27 hr adventure racing wrap up

axcxnj

Hipster Keys
well ive almost recovered from last weekends 27 hr adventure race in the catskills...i had a nasty crash on a rail trail of all places lol, and did a number on my shoulder...its still not 100% but im dealing.

anyways, it was a pretty crazy event. started 630 am on saturday, and our team crossed the finish at about....930? on sunday...i honestly dont know what time...we were far too exhausted and delusional. It was the most mentally challenging race ive ever done, much harder than the 24 hrs of allamuchy IMO.

we had a 3 person all male team, which consisted of myself, my brother and his college friend who is a van dessel factory rider...so we had a pretty strong team. We were also the only team to be running singlespeeds, with our team name: "gears are for pansies" everyone seemed to love the name.

we ended up coming in 2nd in our category of 5...3 teams dropped out, we were just happy to finish.

Im not the greatest writer, so ill link up this article written by a columnist at the poughkeepsie journal who covered the event.

a good experience...terrible while in the midst of it..but good after the fact:p

The Longest Day

Adventure racers hike, bike, row, battle nature for 27 hours

By Nancy Haggerty
For the Poughkeepsie Journal

Longest Day. Longest Night. Longest Morning.

At midnight, the stark darkness of surrounding woods was no longer erratically broken by the reflected dance of the campfire.

The fire was low, the woods nearly black and concern obvious.

Seventeen hours into the 27-hour New York Adventure Racing Association's Longest Day race and no one had appeared at Checkpoint 16 except for a couple of people, who, throwing in the towel, had found cell service and, in turn a ride in.

NYARA's own seasoned racers were still either on Mount Pleasant or elsewhere in the Slide Mountain Wilderness Area near Boiceville. And so was Eastern Mountain Sports, as usual, widely regarded as the team to beat.

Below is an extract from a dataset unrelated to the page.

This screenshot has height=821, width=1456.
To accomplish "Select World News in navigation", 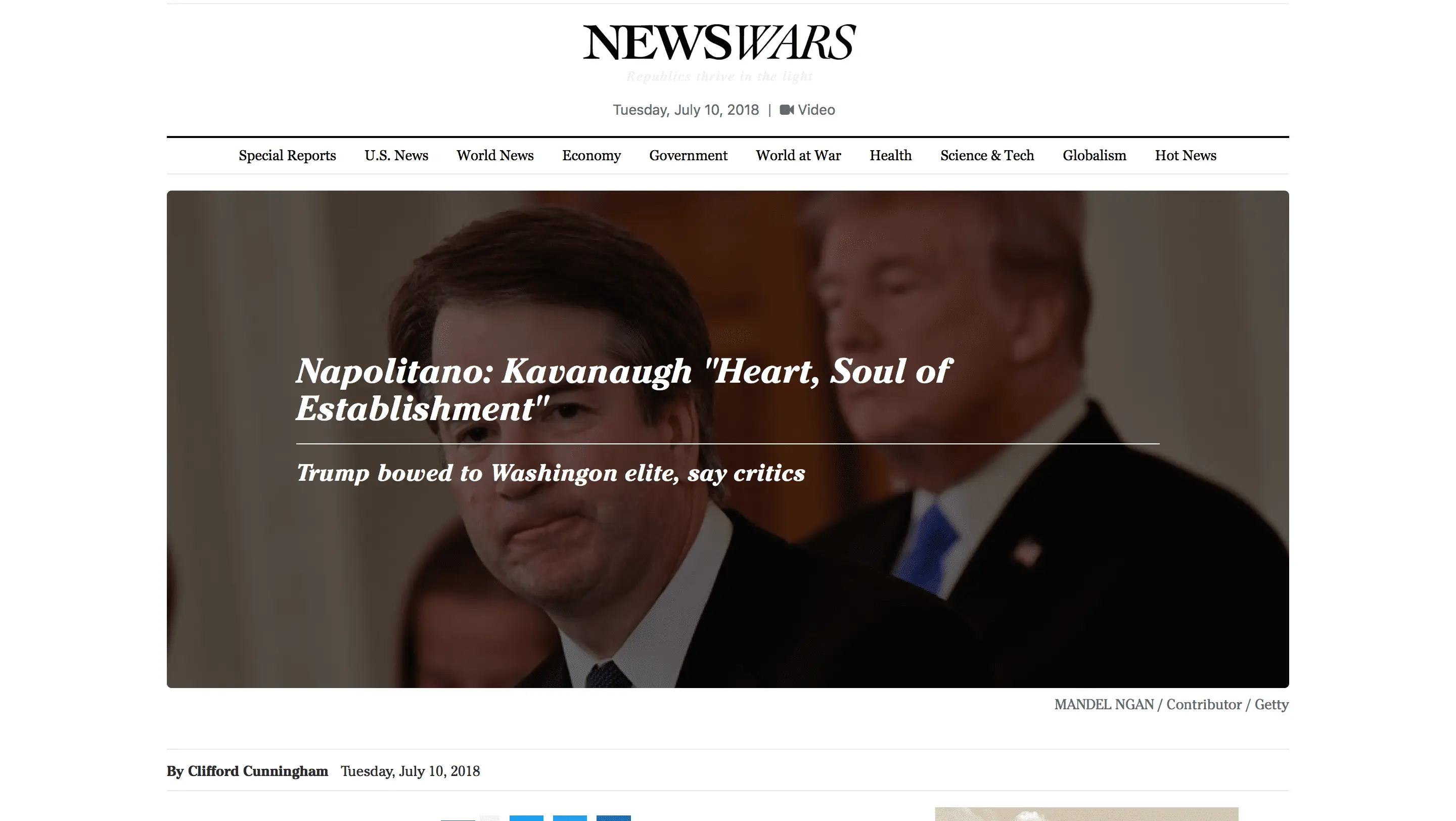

And what of the other two-, three- and four-man teams? And of the seven soloists, who had enough internal drive to kayak, mountain bike, tube and navigate themselves to somewhere that was not yet here?

Finally, at 12:08 a.m. last Sunday, bobbing headlamps, visible one second, then gone the next behind the camouflage of trees, were spotted above this makeshift camp, which served as a transition area for those running, trekking, stumbling and hobbling to their bikes to head back out into the middle of the night.

It was a return to normal, if adventure racing can ever be considered such.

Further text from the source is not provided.